There are a lot of interesting places in the insect world where self organization drives the basic mechanics of life for these insects. Some examples are

• leaf cutter ants - forage for leaves to grow fungi, where foraging for leaves is a form of dynamic discovery which employs pheromone trails and stigmergy
• army ants - hundreds of thousands of ants which swarm an area in a giant raid party, again achieving discovery of new food sources through pheromone trails and stigmergy
• honey bees nests - construction of honey comb, brood sorting, temperature regulation using stigmergy and positive/negative feedback
• wasp nest construction - complex geometric patterns emerge from decentralized construction using stigmergy and localized rule bases.
• termite chamber construction - decentralized clustering though the use of stigmergy, pheromone, and positive/negative feedback

In most social insect colonies a worker usually does not perform all tasks, but rather specializes in a set of tasks according to its morphology, age, or chance. Some types of insect societies have multiple body types, such as majors and minors, which are built for different subsets of tasks, but are also flexible enough to perform one another’s tasks if need be [2] (large loss of population, etc). Age can contribute to how the insect switches task or deploys themselves into the work force, but one of the strongest factors (especially in ant colonies) is chance and the role of task switching based on response thresholds.
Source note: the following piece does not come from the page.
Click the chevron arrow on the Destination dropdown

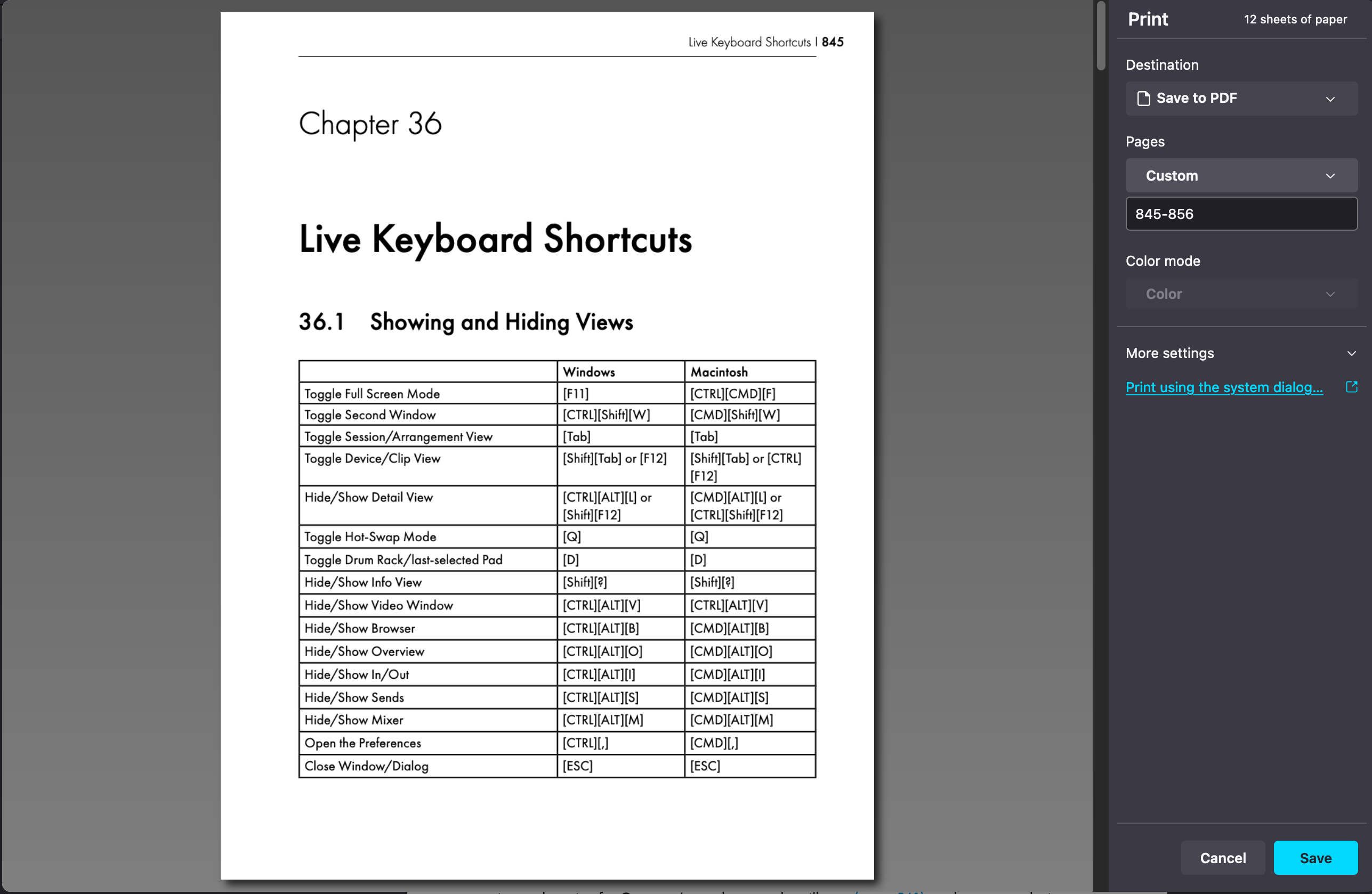[1330, 99]
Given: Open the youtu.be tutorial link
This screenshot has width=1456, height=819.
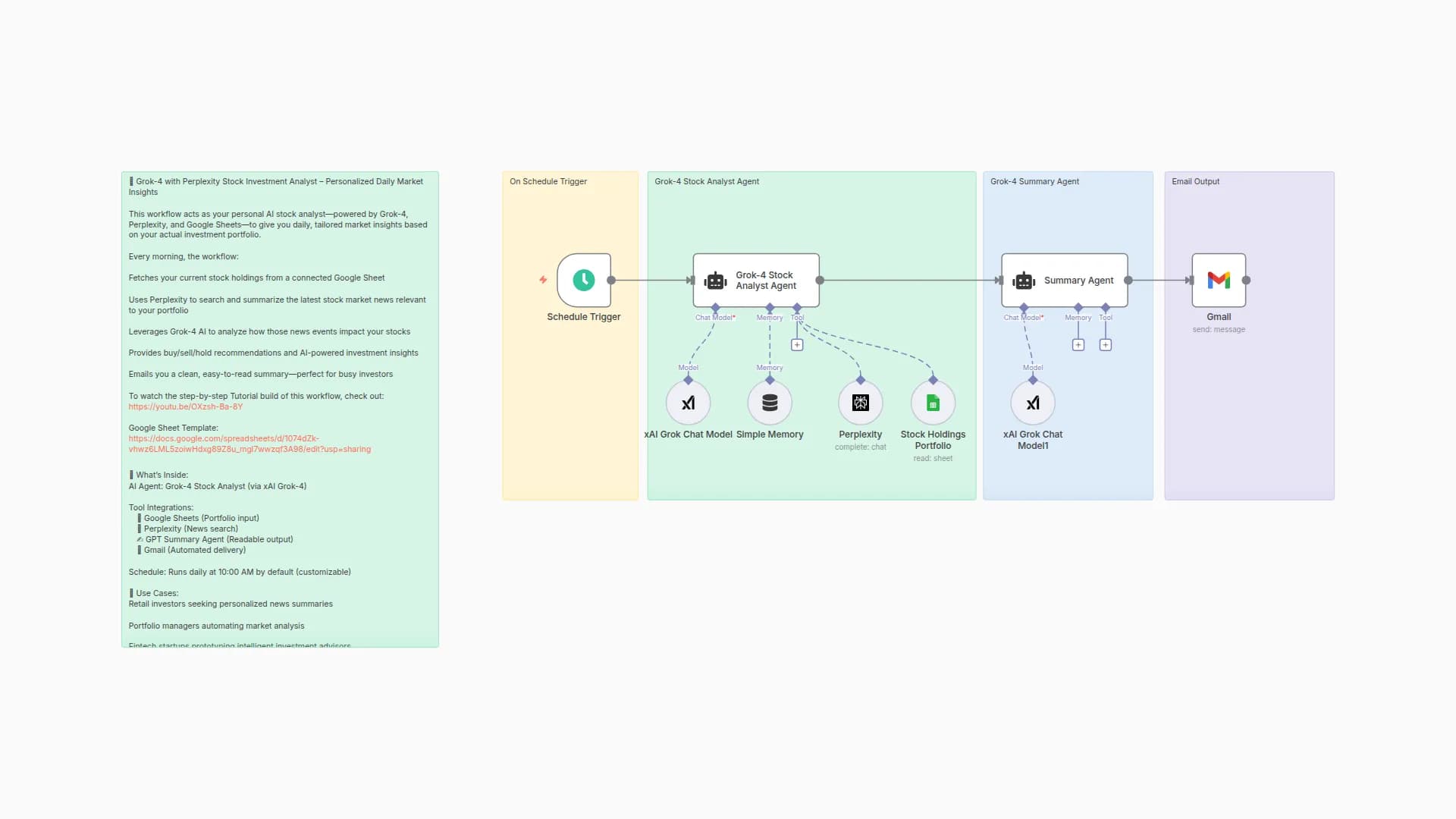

Response thresholds and task-stimulus-associations are concepts introduced by Bonabeau (et al) [3] that help explain Wilson’s observations. For different types of stimulus an ant has an associated threshold and as it perceives locally said stimulus, it raises its set point a little, or how much it has been stimulated by that stimulus. Based on how much stimulus an ant has perceived for its various sets of associations, the ant will probabilistically switch to a new task every so often. For ant colonies examples of these tasks are midden work, nest defense, and foraging for food in raiding parties (discovery).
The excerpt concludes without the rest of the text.